Yes, and this was one of the more compelling findings. For anatomical outcomes—defined as a 20% or greater reduction in OCT central subfield thickness—baseline CST was strongly and consistently associated with achieving that endpoint. Across all five annual visits, the odds ratio for baseline CST was greater than 1, with a statistically significant P value at or below 0.05. The odds ratios ranged from approximately 2 to 6, indicating a very robust association.

The summary finding is straightforward: the thicker the retina at baseline, the more likely a patient is to achieve a meaningful reduction in CST over time. Again, there is some intuitive logic here, since a very thickened retina has more potential for measurable anatomical improvement.

Were any of the more granular OCT biomarkers—such as DRIL, DROL, or hard exudates—predictive of outcomes?

This is really the crux of what we were hoping to find, and the honest answer is no. None of the more granular OCT biomarkers we evaluated were able to reliably predict visual or anatomical outcomes at future follow-up visits. DRIL, DROL, hard exudates in the central subfield or grid, choroidal thickness, retinal volume—none of these rose to the level of an independent, consistent predictor after multivariate analysis.

This is consistent with the broader literature, which has been quite mixed. Different studies find different things, often because datasets are small and heterogeneous and biomarker definitions are inconsistent. We undertook what was essentially a mass analysis of a very high-quality dataset, and to the best of our knowledge, there is no smoking gun OCT biomarker beyond central subfield thickness for anatomy and baseline visual acuity for function.

What are the clinical implications of these findings for practicing ophthalmologists?

The immediate practical takeaway is this: when you see a patient with DME at baseline, you cannot look at the OCT and say, 'Because there is DRIL or DROL, or because there are hard exudates in the central subfield, this patient will or will not respond to anti-VEGF therapy.' On a population level, and I think we can translate this to the individual patient level as well, those more granular features simply do not carry the predictive weight many of us had hoped they might.

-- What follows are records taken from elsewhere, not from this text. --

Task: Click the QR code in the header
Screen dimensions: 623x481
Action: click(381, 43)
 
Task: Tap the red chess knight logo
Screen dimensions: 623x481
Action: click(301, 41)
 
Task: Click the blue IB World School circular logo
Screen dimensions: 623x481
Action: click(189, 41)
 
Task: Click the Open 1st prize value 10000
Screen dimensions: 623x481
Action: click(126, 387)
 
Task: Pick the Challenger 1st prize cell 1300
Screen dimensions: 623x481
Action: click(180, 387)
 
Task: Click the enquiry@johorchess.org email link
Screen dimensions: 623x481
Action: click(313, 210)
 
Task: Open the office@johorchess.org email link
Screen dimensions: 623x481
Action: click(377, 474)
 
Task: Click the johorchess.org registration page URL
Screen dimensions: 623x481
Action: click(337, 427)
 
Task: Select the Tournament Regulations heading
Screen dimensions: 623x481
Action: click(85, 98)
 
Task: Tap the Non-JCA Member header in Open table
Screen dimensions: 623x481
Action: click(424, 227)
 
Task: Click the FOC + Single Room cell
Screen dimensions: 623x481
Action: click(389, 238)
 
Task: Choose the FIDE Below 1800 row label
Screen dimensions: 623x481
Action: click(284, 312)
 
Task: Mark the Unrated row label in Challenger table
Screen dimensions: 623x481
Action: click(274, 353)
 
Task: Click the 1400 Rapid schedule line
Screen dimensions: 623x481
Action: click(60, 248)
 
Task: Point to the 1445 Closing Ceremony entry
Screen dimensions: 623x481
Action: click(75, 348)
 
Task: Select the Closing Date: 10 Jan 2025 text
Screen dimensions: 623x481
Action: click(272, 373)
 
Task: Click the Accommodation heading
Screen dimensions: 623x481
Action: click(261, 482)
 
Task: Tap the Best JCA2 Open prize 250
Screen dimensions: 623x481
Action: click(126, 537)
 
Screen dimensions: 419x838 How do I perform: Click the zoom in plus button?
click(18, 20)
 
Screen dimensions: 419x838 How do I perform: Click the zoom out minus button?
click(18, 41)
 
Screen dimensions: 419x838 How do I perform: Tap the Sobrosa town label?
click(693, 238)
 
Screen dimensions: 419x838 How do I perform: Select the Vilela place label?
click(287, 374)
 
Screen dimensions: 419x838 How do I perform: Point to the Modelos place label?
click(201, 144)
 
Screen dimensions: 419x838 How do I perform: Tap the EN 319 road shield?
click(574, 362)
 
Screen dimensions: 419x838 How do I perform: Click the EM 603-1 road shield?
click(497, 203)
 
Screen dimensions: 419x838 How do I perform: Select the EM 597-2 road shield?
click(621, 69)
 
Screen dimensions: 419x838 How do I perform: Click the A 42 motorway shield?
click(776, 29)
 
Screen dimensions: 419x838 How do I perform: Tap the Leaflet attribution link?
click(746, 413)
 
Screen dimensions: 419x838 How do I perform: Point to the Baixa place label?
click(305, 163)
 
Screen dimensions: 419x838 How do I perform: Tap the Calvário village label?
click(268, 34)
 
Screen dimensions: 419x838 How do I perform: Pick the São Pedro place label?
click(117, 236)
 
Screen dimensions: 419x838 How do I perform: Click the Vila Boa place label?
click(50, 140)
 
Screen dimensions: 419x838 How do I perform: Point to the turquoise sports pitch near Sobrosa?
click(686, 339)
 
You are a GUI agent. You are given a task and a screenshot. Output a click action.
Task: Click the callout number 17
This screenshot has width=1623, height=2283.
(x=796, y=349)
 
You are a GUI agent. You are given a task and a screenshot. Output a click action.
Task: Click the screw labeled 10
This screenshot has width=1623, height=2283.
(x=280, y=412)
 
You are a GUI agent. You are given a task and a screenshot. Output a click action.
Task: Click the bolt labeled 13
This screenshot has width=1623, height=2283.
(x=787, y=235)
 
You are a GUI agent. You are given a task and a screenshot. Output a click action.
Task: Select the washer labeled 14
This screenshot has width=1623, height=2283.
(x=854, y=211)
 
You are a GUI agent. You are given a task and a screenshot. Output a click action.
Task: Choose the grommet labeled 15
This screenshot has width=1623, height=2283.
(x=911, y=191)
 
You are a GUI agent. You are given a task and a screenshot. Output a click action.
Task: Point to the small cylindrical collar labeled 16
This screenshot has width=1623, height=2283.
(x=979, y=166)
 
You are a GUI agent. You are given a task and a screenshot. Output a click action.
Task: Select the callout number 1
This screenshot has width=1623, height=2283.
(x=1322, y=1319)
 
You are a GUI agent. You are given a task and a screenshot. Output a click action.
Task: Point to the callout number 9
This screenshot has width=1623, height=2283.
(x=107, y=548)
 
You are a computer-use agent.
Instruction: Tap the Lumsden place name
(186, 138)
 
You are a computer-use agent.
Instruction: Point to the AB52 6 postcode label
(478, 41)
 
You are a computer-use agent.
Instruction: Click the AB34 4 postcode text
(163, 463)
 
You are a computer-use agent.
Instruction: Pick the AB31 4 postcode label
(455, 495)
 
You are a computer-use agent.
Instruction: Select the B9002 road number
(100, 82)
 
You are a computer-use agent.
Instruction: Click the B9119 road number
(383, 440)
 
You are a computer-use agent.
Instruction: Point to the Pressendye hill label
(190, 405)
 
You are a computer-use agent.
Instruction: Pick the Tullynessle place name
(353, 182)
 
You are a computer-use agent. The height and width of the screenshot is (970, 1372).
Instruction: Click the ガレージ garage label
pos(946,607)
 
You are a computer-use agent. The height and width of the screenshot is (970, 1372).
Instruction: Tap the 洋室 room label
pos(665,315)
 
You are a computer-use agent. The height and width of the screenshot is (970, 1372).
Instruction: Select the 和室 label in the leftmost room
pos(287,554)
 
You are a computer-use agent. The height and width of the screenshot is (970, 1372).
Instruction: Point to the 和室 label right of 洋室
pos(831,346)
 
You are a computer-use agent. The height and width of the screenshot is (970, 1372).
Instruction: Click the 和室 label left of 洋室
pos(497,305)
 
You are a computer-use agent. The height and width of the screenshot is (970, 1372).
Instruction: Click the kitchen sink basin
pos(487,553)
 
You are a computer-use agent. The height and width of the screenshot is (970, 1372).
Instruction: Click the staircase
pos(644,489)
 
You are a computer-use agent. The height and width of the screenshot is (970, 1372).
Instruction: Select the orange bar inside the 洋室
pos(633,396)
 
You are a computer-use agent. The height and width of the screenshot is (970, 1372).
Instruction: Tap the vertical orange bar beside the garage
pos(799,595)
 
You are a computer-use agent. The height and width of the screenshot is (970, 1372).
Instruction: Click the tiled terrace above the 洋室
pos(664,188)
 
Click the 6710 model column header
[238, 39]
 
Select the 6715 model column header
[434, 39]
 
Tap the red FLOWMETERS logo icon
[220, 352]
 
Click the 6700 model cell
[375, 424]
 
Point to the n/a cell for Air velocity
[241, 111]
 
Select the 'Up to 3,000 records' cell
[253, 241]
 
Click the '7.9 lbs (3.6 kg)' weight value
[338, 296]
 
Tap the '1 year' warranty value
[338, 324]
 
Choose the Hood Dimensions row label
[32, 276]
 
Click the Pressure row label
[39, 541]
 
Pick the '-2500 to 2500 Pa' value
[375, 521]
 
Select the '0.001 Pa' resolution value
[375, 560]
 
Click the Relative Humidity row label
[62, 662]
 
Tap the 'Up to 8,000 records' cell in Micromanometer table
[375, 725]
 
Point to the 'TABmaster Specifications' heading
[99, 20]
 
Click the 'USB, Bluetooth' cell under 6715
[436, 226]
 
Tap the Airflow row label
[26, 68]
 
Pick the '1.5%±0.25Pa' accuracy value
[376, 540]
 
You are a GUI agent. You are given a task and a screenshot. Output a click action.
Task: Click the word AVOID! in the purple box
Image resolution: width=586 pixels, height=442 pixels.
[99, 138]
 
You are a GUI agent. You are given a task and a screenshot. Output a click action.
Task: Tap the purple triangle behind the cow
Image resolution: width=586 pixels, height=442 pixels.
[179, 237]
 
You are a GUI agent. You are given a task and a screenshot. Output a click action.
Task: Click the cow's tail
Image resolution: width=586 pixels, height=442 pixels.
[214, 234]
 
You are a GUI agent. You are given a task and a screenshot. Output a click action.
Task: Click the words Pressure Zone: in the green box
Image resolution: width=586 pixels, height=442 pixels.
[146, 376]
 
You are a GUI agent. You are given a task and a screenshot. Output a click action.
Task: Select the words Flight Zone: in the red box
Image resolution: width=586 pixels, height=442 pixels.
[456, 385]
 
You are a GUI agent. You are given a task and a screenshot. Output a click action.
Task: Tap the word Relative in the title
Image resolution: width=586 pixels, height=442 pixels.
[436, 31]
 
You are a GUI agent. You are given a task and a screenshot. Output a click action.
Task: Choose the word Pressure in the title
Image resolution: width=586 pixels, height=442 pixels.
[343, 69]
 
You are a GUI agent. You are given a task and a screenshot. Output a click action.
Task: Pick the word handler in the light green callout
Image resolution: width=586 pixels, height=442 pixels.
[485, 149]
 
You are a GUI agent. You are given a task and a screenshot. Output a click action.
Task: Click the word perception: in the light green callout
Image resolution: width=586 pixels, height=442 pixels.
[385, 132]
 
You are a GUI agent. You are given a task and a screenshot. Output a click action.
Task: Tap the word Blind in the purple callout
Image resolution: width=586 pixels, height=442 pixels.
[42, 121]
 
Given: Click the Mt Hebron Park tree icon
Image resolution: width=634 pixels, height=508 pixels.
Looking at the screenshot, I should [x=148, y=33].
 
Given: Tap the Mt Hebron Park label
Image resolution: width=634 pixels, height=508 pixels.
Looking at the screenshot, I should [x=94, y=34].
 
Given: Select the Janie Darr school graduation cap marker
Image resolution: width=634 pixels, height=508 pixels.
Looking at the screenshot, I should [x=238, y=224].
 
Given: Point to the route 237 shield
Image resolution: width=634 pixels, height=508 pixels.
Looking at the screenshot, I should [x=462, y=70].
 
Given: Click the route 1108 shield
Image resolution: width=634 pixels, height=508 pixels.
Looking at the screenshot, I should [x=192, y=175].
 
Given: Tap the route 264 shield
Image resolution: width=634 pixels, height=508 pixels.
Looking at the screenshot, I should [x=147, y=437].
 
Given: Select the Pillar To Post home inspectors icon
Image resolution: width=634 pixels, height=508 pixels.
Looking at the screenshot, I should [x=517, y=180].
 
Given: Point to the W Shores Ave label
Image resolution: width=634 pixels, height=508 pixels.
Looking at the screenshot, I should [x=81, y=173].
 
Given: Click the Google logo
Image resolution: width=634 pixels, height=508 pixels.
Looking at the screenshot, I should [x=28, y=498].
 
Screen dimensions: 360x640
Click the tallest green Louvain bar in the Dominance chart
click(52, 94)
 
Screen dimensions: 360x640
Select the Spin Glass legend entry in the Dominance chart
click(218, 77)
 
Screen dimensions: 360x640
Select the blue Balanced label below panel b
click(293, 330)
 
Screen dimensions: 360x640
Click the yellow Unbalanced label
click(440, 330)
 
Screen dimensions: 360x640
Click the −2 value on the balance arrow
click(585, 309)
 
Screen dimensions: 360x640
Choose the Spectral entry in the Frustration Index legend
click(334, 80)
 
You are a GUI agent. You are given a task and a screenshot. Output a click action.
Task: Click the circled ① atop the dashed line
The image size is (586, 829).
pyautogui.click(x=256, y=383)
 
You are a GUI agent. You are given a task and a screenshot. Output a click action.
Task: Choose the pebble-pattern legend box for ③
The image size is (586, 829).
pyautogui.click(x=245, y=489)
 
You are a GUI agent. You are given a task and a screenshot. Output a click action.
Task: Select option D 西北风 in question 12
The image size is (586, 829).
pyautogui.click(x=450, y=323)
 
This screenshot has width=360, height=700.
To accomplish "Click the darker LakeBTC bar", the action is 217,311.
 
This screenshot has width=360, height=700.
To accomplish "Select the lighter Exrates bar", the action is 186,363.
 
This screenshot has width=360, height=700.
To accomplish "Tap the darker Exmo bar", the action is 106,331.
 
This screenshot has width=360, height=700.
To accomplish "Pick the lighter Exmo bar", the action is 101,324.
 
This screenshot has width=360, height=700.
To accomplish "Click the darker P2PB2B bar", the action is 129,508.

What you can do is counsel patients based on two key parameters: baseline visual acuity and baseline OCT central subfield thickness. A patient who presents with a very thick retina and significantly reduced visual acuity is actually a candidate for a more optimistic prognosis—you can tell them there is a good chance they will see meaningful improvement in both vision and retinal thickness with anti-VEGF treatment. That is genuinely useful information to share during the initial encounter.

What do these findings mean for future research directions in this space?

The search certainly goes on. I think we need to continue looking for specific OCT biomarkers that might carry predictive value, but we need to do so more rigorously. One of the critical steps forward is standardizing the definitions of OCT biomarkers across studies. DRIL, for example, is defined differently in different papers, and that inconsistency makes it nearly impossible to draw firm conclusions from the aggregate literature.

Equally important is the methodological approach: biomarkers need to be assessed independently using proper multivariate logistic regression analysis, rather than examined in isolation or with unadjusted statistics. I am optimistic that with better harmonized definitions and more rigorous analytical frameworks, future research may yet identify biomarkers with genuine predictive utility. But at this stage, the data do not support the existence of a single OCT feature that clinicians can reliably use to predict outcomes beyond what baseline vision and CST already tell us.

This interview has been edited for length and clarity.